Published online Mar 21, 2024. doi: 10.3748/wjg.v30.i11.1609
Peer-review started: December 13, 2023
First decision: December 27, 2023
Revised: January 9, 2024
Accepted: March 4, 2024
Article in press: March 4, 2024
Published online: March 21, 2024
Processing time: 99 Days and 1.3 Hours
Liver cancer is one of the deadliest malignant tumors worldwide. Immunotherapy has provided hope to patients with advanced liver cancer, but only a small fraction of patients benefit from this treatment due to individual differences. Identifying immune-related gene signatures in liver cancer patients not only aids physicians in cancer diagnosis but also offers personalized treatment strategies, thereby improving patient survival rates. Although several methods have been developed to predict the prognosis and immunotherapeutic efficacy in patients with liver cancer, the impact of cell-cell interactions in the tumor microenvironment has not been adequately considered.

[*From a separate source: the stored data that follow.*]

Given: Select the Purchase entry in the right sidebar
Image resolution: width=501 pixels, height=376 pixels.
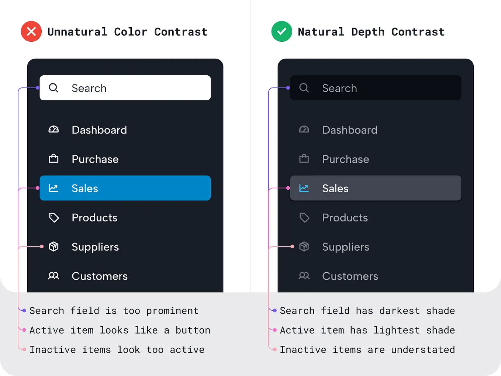Looking at the screenshot, I should 345,159.
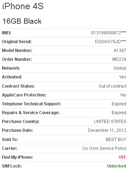Click the Original Serial label
This screenshot has height=170, width=128.
coord(17,42)
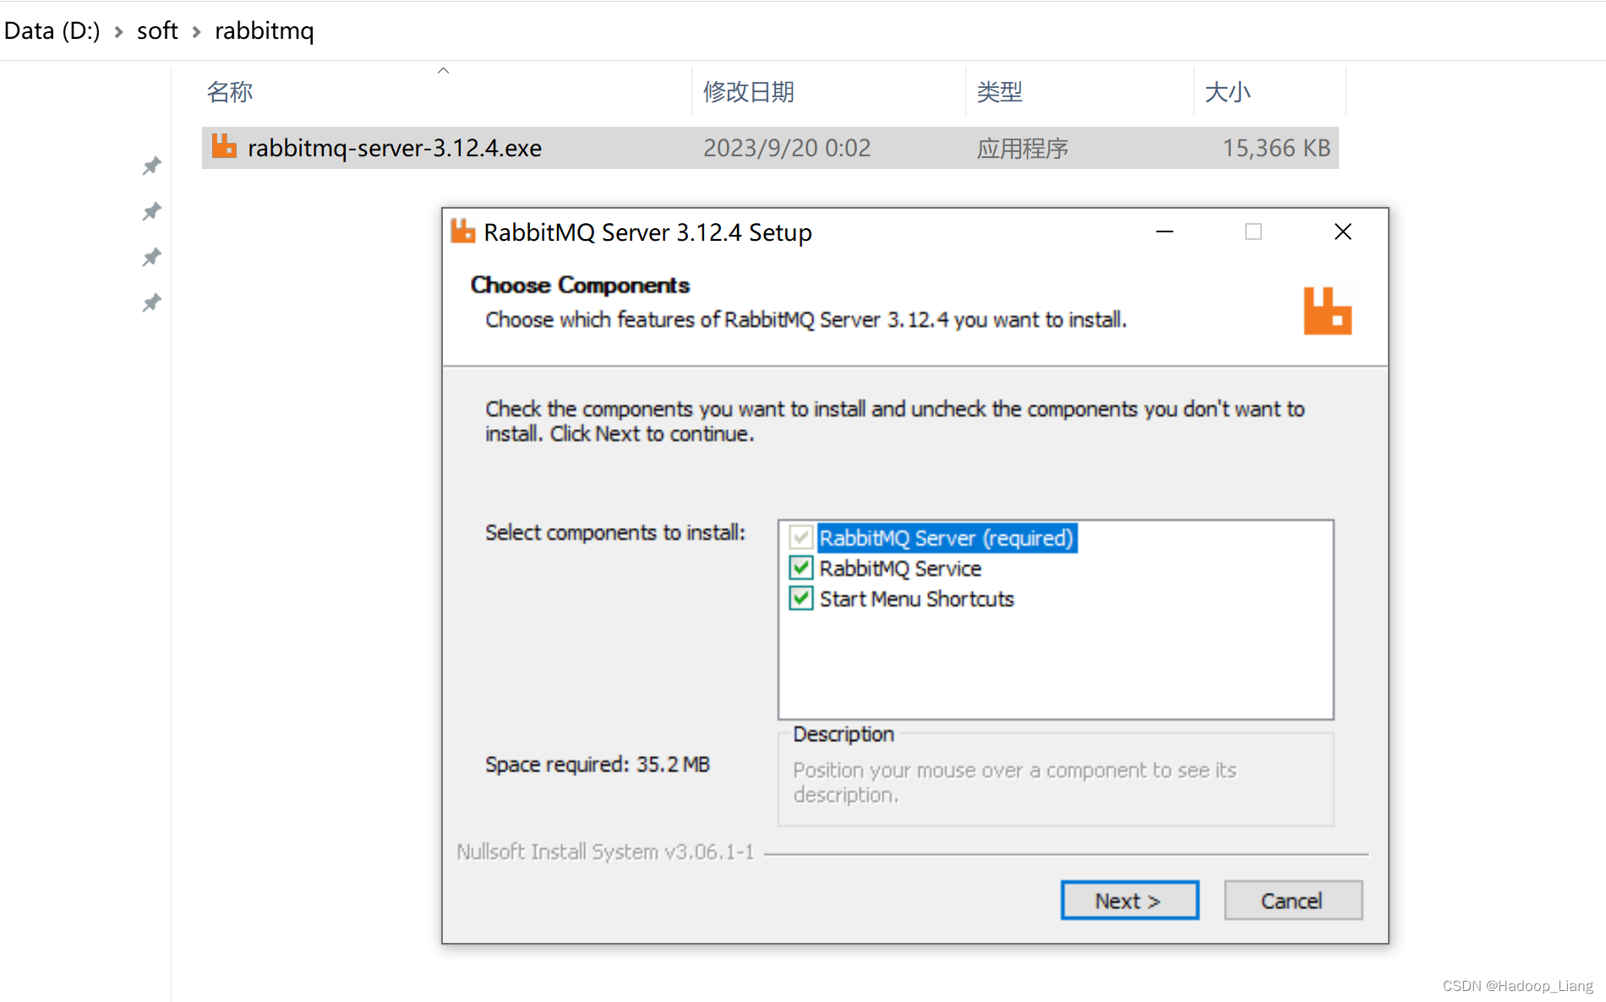Click the second pin icon in the sidebar
This screenshot has height=1002, width=1606.
(151, 211)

To identify immune-related gene signals for predicting liver cancer prognosis and immunotherapy efficacy.
Cell grouping and cell-cell communication analysis were performed on single-cell RNA-sequencing data to identify highly active cell groups in immune-related pathways. Highly active immune cells were identified by intersecting the highly active cell groups with B cells and T cells. The significantly differentially expressed genes between highly active immune cells and other cells were subsequently selected as features, and a least absolute shrinkage and selection operator (LASSO) regression model was constructed to screen for diagnostic-related features. Fourteen genes that were selected more than 5 times in 10 LASSO regression experiments were included in a multivariable Cox regression model. Finally, 3 genes (stathmin 1, cofilin 1, and C-C chemokine ligand 5) significantly associated with survival were identified and used to construct an immune-related gene signature.
The immune-related gene signature composed of stathmin 1, cofilin 1, and C-C chemokine ligand 5 was identified through cell-cell communication. The effectiveness of the identified gene signature was validated based on experimental results of predictive immunotherapy response, tumor mutation burden analysis, immune cell infiltration analysis, survival analysis, and expression analysis.
The findings suggest that the identified gene signature may contribute to a deeper understanding of the activity patterns of immune cells in the liver tumor microenvironment, providing insights for personalized treatment strategies.
Core Tip: In this study, CellChat was employed to infer cell-cell communication, thereby selecting highly active cell groups in immune-related pathways on single-cell RNA-sequencing data. Highly active immune cells were identified by intersecting these groups with B and T cells. Subsequently, significantly differentially expressed genes between highly active immune cells and the remaining cells were incorporated into the Lasso regression model. Ultimately, incorporating genes selected more than 5 times in 10 Lasso regression experiments into a multivariable Cox regression model, 3 genes (stathmin 1, cofilin 1, and C-C chemokine ligand 5) significantly associated with survival were identified to construct a gene signature.